Mainland authorities blocked the W.H.O. from providing direct assistance to Taiwan during an outbreak of SARS, or severe acute respiratory syndrome, in the spring of 2003. Independence advocates on Taiwan have used that experience to denounce closer relations with the mainland. The current threat of influenza around the world had raised the possibility that this could become a serious issue in cross-straits relations once again.
Relations between Taipei and Beijing have improved rapidly in the year since Mr. Ma took office, succeeding President Chen Shui-bian (http://topics.nytimes.com/top/reference/timestopics/people/c/_chen_shuibian/index.html?inline=nyt-per), who took a more confrontational tone. Cross-straits tourism and flights have expanded, China has sent pandas to the Taipei zoo and negotiators agreed last weekend to allow broader operations across the Taiwan Strait by Taiwanese and mainland businesses.
But Beijing’s longstanding efforts to woo Taiwan’s dwindling group of allies — mainly small countries in the Pacific, the Caribbean and Africa — left many Taiwanese afraid that their country would be isolated internationally, and contributed to popular support in Taiwan for participation in the World Health Assembly.
In an interview at the presidential palace in Taipei on Feb. 12, Mr.

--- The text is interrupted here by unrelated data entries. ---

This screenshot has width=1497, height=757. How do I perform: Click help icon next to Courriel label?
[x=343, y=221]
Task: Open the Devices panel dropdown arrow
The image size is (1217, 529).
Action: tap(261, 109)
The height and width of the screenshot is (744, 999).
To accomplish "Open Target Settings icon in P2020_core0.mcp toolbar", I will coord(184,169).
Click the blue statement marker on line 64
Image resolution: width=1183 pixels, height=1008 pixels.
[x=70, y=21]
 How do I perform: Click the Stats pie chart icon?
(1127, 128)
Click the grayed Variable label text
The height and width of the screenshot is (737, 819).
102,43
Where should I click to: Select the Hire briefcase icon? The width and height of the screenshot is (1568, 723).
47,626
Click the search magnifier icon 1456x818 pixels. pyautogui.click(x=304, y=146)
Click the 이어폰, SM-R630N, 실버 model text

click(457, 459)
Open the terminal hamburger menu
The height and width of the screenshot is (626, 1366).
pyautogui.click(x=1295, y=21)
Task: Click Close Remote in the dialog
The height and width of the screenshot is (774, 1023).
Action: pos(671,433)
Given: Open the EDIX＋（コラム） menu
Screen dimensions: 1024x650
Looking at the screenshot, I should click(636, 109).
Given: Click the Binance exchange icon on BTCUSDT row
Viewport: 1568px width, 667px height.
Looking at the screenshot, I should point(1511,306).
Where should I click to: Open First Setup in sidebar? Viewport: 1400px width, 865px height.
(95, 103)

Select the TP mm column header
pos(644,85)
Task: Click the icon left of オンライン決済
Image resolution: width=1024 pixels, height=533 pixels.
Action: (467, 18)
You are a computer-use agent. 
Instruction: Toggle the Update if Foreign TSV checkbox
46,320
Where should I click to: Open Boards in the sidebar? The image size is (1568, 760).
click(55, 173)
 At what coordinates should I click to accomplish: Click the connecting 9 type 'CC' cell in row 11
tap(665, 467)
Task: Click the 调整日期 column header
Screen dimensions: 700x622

Ma was mostly conciliatory toward Beijing but emphatic that Taiwan’s international space be protected.
“There is a clear link between cross-strait relations and our international space,” he said then. “We’re not asking for recognition; we only want room to breathe.”
Hsiao Bi-khim, the international affairs director of former President Chen’s Democratic Progressive Party, which is now the main opposition party, welcomed participation at next month’s meeting but expressed concern that the government has been negotiating with Beijing in considerable secrecy without consulting the opposition or the general public in Taiwan.
“This came about through black box negotiations,” she said. “We are concerned that our government has given out political concessions.”

ghost
04-29-2009, 05:23 PM
Yeah, it's gotta be for something they're not saying.

Woodbutcher824
04-29-2009, 05:28 PM
Why not, they are not getting anything from Russia.

I think in a way China might start to befriend countries who are getting certain military items from both Russia, US, France, Germany and England.